▶ **Task statement**
Retype the data below exactly, skipping pictures.

(Stored data)
::::::
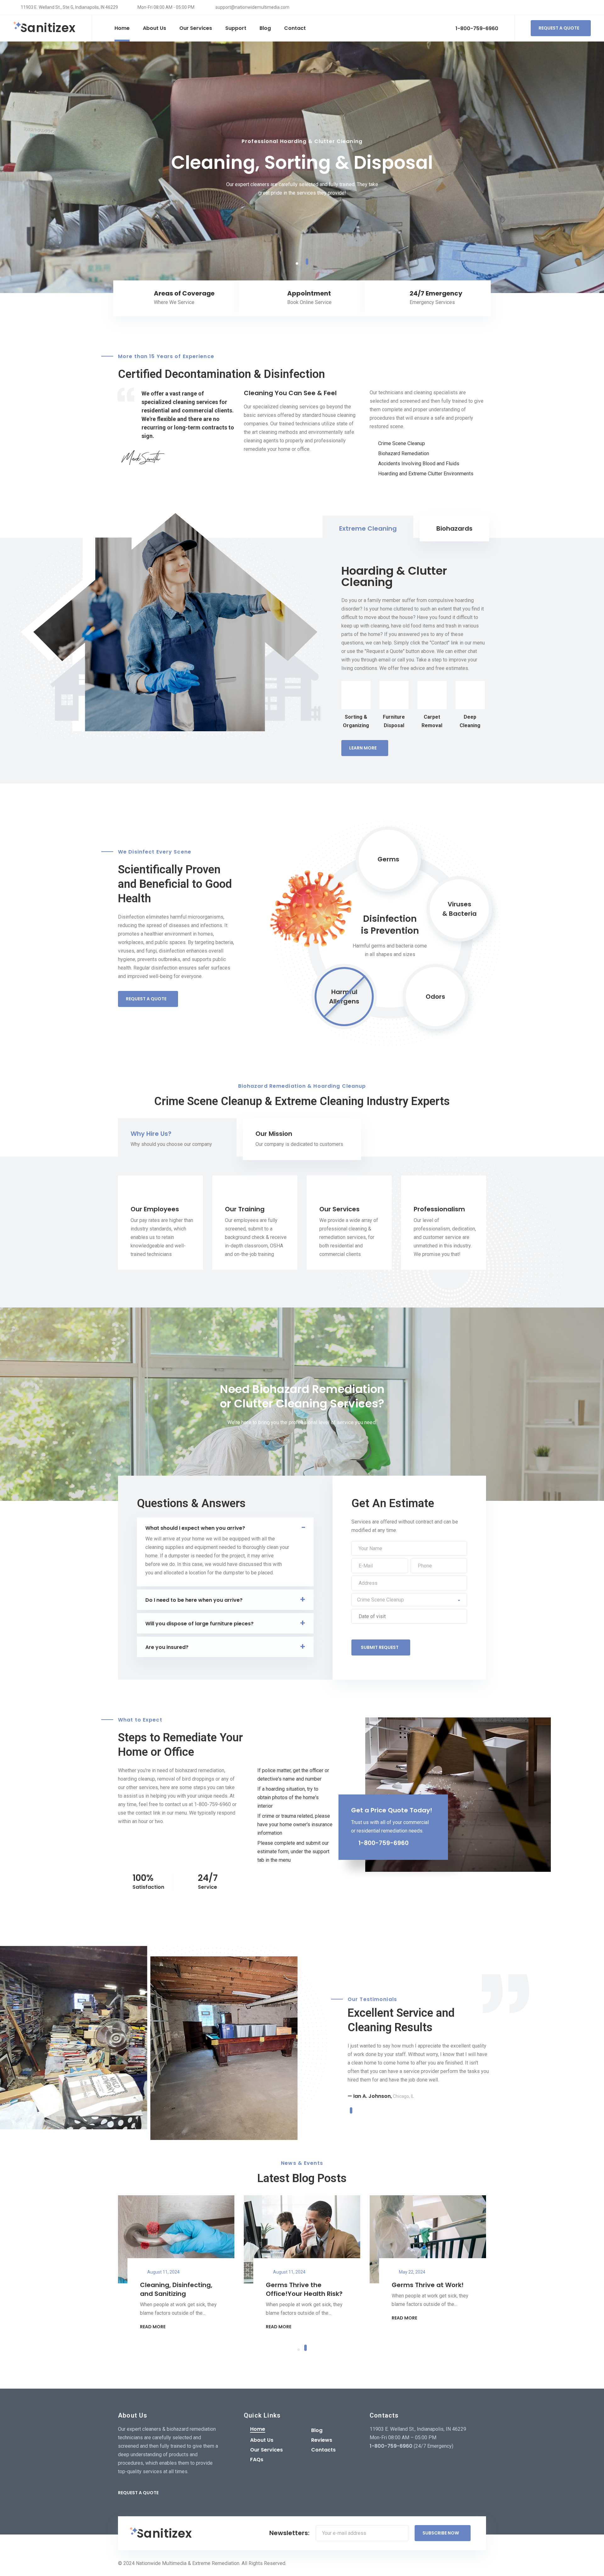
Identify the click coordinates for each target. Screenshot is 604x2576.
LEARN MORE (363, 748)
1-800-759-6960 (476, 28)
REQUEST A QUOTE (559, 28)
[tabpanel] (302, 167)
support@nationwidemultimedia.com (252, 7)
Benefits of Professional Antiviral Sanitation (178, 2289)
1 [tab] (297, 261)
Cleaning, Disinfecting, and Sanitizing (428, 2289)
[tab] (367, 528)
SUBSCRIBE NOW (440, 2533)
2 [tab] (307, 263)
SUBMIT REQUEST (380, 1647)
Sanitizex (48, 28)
::::::
▶ **Solved exercise**
Identify the click coordinates for each target. Screenshot is 604x2576.
LEARN MORE (363, 748)
1-800-759-6960 (476, 28)
REQUEST A QUOTE (559, 28)
[tabpanel] (302, 167)
support@nationwidemultimedia.com (252, 7)
Benefits of Professional Antiviral Sanitation (178, 2289)
1 [tab] (297, 261)
Cleaning, Disinfecting, and Sanitizing (428, 2289)
[tab] (367, 528)
SUBSCRIBE NOW (440, 2533)
2 [tab] (307, 263)
SUBMIT REQUEST (380, 1647)
Sanitizex (48, 28)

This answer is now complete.